A way to prevent EPM?

A medication commonly used to treat equine protozoal myeloencephalitis may also help prevent the disease.

A medication used to treat equine protozoal myeloencephalitis (EPM) also shows promise as a preventive for young horses, according to new research from the University of California—Davis.

Characterized by progressive muscle weakness, incoordination or other neurological signs, EPM is primarily caused by the protozoan Sarcocystis neurona, which is shed in the feces of the definitive host, the opossum, and can then contaminate feed and water. When a horse is exposed to S. neurona, his body produces antibodies that can be detected in the blood—a process called seroconversion—but he will not necessarily become ill. EPM occurs only if S. neurona crosses the blood-brain barrier and infects the central nervous system. In some areas of the country, 90 percent of the equine population tests positive for S. neurona antibodies.

The Davis study involved 33 foals kept on a farm with a historically high exposure rate to the protozoan. “We chose to focus on that group because young performance horses are at higher risk, probably due to a combination of higher susceptibility and exposure rates and immunosuppression due to stress,” says Nicola Pusterla, DVM, PhD.

The researchers divided the study foals into two groups. Every day for 12 months, they gave one group diclazuril (Protazil, Merck Animal Health), a medication used to treat active cases of EPM. The other group of foals were left untreated to serve as controls.

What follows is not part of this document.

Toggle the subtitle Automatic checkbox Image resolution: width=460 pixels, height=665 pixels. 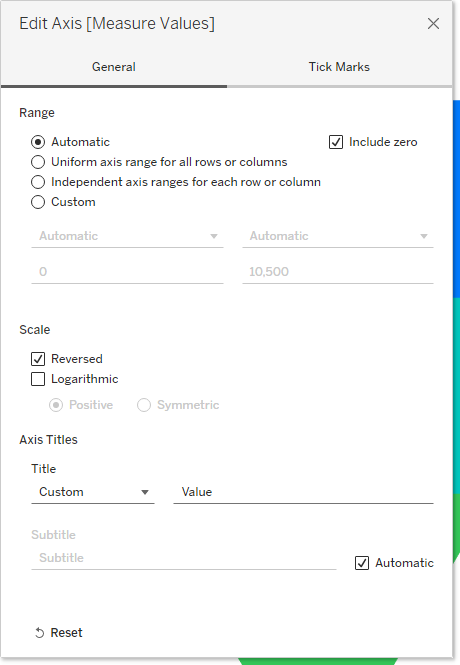(362, 563)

The youngsters in the treatment group received one-half of the standard dose of diclazuril, explains Pusterla, because the goal was not to treat the actual disease. “The label dose reaches a very high concentration of medication in the bloodstream, which is needed to penetrate the central nervous system (CNS). With a preventive dose, we want to control infection at the entrance site [the GI tract] and not in the CNS.” The researchers drew monthly blood samples from the dams and foals until the end of the study period. The blood was tested for antibodies against S. neurona by the indirect fluorescent antibody test (IFAT).

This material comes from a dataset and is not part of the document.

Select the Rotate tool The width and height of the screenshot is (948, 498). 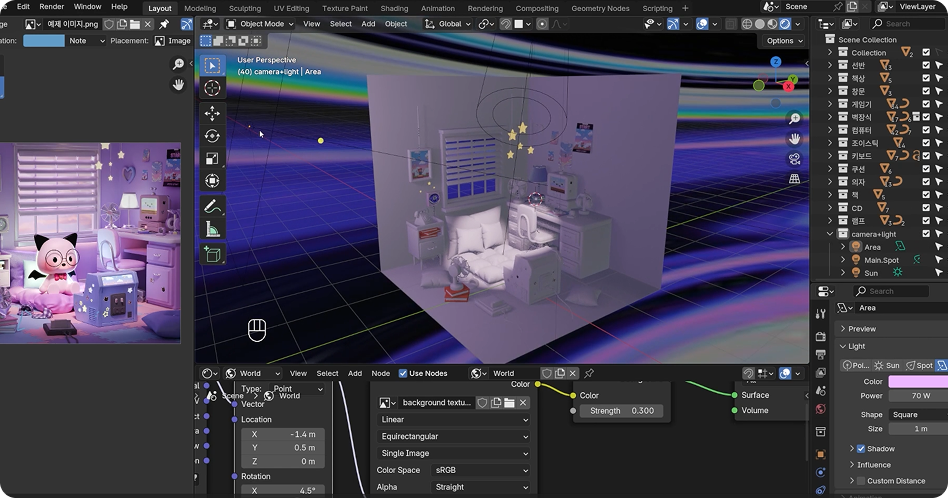point(212,136)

Because all the foals had received colostrum from their dams, who carried antibodies to S. neurona, they had positive blood titers for the organism immediately after birth. However, the maternal antibodies decreased steadily as the youngsters reached weaning age. Thereafter, the untreated group of foals had a monthly increase in antibodies to S. neurona and by the end of the study 83 percent tested seropositive to S. neurona. In contrast, only 6 percent of the treated foals tested seropositive to S. neurona at the end of the study.

The researchers say these findings suggest that diclazuril could be used as a preventive treatment. “The [study] protocol prevents infection [with S. neurona],” says Pusterla. “This was measured indirectly using serology. We have no data showing that the overall attack rate for EPM—the percentage of horses infected with S. neurona that develop EPM—in young performance horses receiving a preventive dose is lower that in untreated horses, [but] you need to remember that the overall attack rate for EPM is relatively low [less than 1 percent].”

He stresses that the half-dose protocol would not be effective on active cases of EPM: “There is no clinical data showing that half the dose has any efficacy in horses diagnosed with EPM.”

Reference: “Use of daily diclazuril pelleted top dress for the prevention of Sarcocystis neurona infectionin foals,” American Association of Equine Practitioners 60th Annual Convention Proceedings, December 2014

This article first appeared in EQUUS issue #451, April 2015.